First, the good news. The couple’s current cash flow is positive. They are virtually debt-free entering retirement, which Maye calls excellent.
The first challenge: They save about 5 percent of their income today, and they spend approximately 16 percent of their gross income on travel, as they are passionate travelers. Maye would like the couple to start by saving more — approximately $23,000, or 15 percent of their gross compensation.
‘‘To hit this target, they would need to increase their savings by roughly $15,000 per year,’’ he says. ‘‘Reducing their annual travel spending to $12,000 a year gets them 80 percent of the way there.’’
Maye also says the couple’s short-term emergency fund is minimal, representing slightly more than one month’s expenses. He says he typically likes to see clients have three to six months’ cash reserves.
Maye says next, they need to learn to say no to their adult children, except for true financial emergencies. ‘‘The couple should focus on funding their own retirement first,’’ he says.

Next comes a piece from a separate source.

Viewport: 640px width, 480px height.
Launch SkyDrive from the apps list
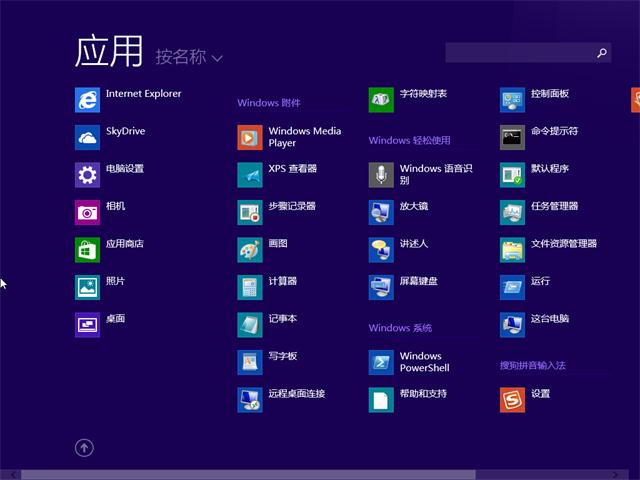click(88, 137)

The couple’s investment portfolio is approximately 64 percent equities/36 percent fixed income. Maye would recommend a slight adjustment to a 60/40 mix. But within that, they need to further diversify their portfolio. Forty- nine percent is allocated to U.S. large-cap equities, and they also appear to be overweighted in natural resources, with 9 percent of their assets there.
‘‘They should reduce their natural resources stake to 5 percent and take some of their profits,’’ he says. ‘‘The couple’s portfolio has zero or minimal dollars allocated to sev- eral asset classes, which could further diversify their portfolio, such as REITs, international bonds and international equities.
He ran the numbers to see how their portfolio would serve them in retirement, assuming they both live to age 90. Maye also assumed a portfolio return of 9.89 percent, inflation of 4.62 percent and a reduction of expenses by 10 percent when Bruce reaches age 80.
Assuming the couple maintain their current lifestyle and spending and saving habits, their retirement living expenses would be approximately $90,000 per year with a 90 percent success rate of not running out of money.
The saving today vs. spending on travel today is a big ‘‘if’’ for their plan.
‘‘The couple needs to decide whether cutting their current travel expenditures in half now to fund retirement is a trade off they are willing to make,’’ Maye says.